When the censors shall take the census of the people of Bantia, whoever is a citizen of Bantia shall be rated, himself and his property, according to the law under which these censors shall have proposed to take the census. And if any one fraudulently fails to come to the census, and is convicted of it, let him be scourged (?) in the assembly, under the magistracy of the praetor, in the presence of the people, and let the rest of his household, and all his property which is not rated, become public property without remuneration to him.

===Fifth paragraph===

In Oscan:

Pr, suae praefucus pod post exac Bansaefust, suae pis op eizois com (24) atrud ligud acum herest, auti pru medicatud manim aserum eizazunc egmazum (25) pas exaiscen ligis serif tas set, ne phim pruhipid mais zicolois X nesimois. Suae pis contrud (26) exeic pruhipust, molto etanto estud: n. . In. suaepis ionc meddis moltaunt herest, licitud.

In English:

The praetor, or if there shall be a prefect at Bantia after
this, in case any one wishes to go to law with another before them, or to make a forcible seizure, as if judgment had been rendered, on these matters which are written of in these laws, shall not prevent one for more than the ten succeeding days. If any one contrary to this shall prevent, the fine shall be 1000 sesterces. And if any magistrate wishes to fix the fine he may do so, but only for a fine involving less than half the property shall it be permitted.

===Sixth paragraph===

The sixth paragraph is more fragmentary that the first five.

In Oscan:

Pr, censtur Bansae (28) ne pisfu\idy nei suae q. fust, nep censtur fuidj net suae pr. fust. In. suaepii pr. in. suae- . . . (29) ]um nerumfust, izic post eizuc tr.pl. nifuid. Suaepis (30) [contrud exeic tr. pL facus f]ust izic amprufid facus estud. Idic medicifn eizuc (31) ...[pocapid Bansae']... medicim acunumm IV nesimum (32) ... um pod (33) ... medicim.

In English:

No one shall be praetor or censor of Bantia unless he has been quaestor, nor shall any one be censor unless he has been praetor. And if any one shall be praetor, and ... he shall not become a tribune of the people after this. And if any one shall be made tribune contrary to this, he shall be made so wrongfully.
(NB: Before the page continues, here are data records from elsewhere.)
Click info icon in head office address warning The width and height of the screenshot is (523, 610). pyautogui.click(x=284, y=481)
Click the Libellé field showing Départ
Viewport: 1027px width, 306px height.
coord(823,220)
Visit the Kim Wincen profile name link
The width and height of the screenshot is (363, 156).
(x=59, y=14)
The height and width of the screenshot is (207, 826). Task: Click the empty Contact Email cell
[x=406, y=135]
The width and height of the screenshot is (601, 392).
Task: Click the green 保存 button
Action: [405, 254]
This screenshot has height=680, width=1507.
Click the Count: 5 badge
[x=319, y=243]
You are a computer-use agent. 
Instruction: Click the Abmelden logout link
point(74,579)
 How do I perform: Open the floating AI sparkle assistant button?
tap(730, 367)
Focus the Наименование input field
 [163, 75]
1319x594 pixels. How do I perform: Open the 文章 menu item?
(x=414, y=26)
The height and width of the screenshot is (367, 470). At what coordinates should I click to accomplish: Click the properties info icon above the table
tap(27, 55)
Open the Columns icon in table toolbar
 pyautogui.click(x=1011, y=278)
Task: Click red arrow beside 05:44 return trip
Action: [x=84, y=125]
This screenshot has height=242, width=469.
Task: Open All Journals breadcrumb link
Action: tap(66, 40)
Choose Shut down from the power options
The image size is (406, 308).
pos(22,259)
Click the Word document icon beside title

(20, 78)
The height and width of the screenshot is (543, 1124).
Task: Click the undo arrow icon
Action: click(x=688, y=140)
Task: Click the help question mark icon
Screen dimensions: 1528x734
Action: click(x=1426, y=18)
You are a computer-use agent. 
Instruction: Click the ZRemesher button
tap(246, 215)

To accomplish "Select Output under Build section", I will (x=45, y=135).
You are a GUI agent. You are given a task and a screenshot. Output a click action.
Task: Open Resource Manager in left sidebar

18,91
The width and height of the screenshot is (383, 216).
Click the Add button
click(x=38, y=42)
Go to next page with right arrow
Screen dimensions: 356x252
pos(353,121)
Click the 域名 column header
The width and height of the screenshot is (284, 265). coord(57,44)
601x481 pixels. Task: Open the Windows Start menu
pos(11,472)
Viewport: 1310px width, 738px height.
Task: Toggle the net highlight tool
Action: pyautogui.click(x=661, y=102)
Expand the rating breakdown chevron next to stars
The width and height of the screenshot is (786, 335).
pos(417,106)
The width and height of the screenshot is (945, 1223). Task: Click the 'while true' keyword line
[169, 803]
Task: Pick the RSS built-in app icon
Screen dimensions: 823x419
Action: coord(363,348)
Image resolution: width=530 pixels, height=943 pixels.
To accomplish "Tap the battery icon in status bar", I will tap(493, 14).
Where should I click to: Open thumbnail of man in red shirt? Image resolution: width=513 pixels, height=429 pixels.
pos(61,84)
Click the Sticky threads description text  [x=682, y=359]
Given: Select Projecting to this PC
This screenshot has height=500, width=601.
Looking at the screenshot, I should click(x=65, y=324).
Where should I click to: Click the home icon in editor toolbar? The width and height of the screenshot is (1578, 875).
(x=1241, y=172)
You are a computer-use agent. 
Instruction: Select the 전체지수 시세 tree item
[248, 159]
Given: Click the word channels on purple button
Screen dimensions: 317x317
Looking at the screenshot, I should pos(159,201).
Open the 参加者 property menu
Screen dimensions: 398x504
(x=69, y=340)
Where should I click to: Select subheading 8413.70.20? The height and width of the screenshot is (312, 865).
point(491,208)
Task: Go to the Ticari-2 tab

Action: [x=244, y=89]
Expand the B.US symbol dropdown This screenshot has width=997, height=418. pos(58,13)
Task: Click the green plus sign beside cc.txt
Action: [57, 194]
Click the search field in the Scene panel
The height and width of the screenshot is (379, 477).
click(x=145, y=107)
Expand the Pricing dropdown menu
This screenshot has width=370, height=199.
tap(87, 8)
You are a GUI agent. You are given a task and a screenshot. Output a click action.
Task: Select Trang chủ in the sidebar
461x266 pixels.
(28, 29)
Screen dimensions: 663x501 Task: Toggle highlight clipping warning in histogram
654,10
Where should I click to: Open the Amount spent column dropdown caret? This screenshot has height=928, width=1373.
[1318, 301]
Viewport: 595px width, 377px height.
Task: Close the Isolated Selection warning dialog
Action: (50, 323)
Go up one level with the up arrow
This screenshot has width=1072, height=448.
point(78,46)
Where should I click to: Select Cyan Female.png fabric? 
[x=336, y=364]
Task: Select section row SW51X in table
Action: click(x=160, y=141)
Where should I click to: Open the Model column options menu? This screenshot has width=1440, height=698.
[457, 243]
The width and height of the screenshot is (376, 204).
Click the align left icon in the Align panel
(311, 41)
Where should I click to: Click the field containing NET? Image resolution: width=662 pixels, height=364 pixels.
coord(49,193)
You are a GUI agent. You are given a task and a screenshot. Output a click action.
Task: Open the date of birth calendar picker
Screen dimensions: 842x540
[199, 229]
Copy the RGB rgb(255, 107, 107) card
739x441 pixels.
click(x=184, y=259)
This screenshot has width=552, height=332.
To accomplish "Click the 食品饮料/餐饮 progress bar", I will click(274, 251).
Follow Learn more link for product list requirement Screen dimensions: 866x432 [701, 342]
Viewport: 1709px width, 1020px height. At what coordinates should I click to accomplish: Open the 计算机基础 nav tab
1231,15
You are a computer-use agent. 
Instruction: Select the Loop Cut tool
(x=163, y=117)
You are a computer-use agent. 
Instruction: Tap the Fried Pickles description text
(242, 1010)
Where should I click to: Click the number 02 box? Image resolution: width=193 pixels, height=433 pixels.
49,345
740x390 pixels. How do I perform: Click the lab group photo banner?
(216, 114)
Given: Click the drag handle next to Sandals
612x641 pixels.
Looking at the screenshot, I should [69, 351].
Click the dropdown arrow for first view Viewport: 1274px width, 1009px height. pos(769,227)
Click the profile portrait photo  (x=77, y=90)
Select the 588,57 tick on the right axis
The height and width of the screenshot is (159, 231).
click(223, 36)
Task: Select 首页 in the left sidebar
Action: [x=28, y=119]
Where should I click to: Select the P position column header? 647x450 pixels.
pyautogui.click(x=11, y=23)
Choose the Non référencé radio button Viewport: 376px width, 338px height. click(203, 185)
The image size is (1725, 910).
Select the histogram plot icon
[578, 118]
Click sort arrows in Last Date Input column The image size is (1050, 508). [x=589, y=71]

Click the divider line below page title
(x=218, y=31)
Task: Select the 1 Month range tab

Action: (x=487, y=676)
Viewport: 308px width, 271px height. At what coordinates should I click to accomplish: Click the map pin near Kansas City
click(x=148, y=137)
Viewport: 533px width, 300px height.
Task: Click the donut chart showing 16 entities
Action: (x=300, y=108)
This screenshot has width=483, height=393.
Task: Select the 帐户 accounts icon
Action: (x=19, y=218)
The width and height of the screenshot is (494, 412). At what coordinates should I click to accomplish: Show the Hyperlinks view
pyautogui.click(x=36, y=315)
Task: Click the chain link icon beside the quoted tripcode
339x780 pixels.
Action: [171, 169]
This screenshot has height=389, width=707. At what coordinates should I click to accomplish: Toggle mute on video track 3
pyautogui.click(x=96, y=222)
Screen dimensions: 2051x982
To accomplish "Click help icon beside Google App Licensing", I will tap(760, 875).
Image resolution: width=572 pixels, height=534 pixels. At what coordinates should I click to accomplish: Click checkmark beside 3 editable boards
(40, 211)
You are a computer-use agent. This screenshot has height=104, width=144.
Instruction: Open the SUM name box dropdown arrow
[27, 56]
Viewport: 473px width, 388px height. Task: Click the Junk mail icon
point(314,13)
===Fragment Adamesteano===

Transcription:

 ]-LEIIST DOLOM[
]D MALUD SUDANA [
]ONC MEDDIS MOLTAUM H [
]MOLTAUM LICITUD PIS [?] CC ARA [
]STRAM CARNOM ACENEIS USUROM
]N II EH EX AC LIGUD ALLAM
]HIPUST PANTES CENSAS FUST
]S ACENEI POIZEIPID SPENTUD Q
]S IN EISIUSS DEIV ANS DEAVAT
]ENEIS PERUM DOLUM MALOM

Notes: The exact meaning of this fragment is not completely clear, but it seems to refer to a fine of 1200 pounds in silver, to the census and to an oath.

Note first full phrase and the final phrase, perum dolum malum/d discussed above.

The phrase ex ac ligud seems to be a borrowing of the very common Latin legal phrase ex hac(e) lege "in accordance with this law."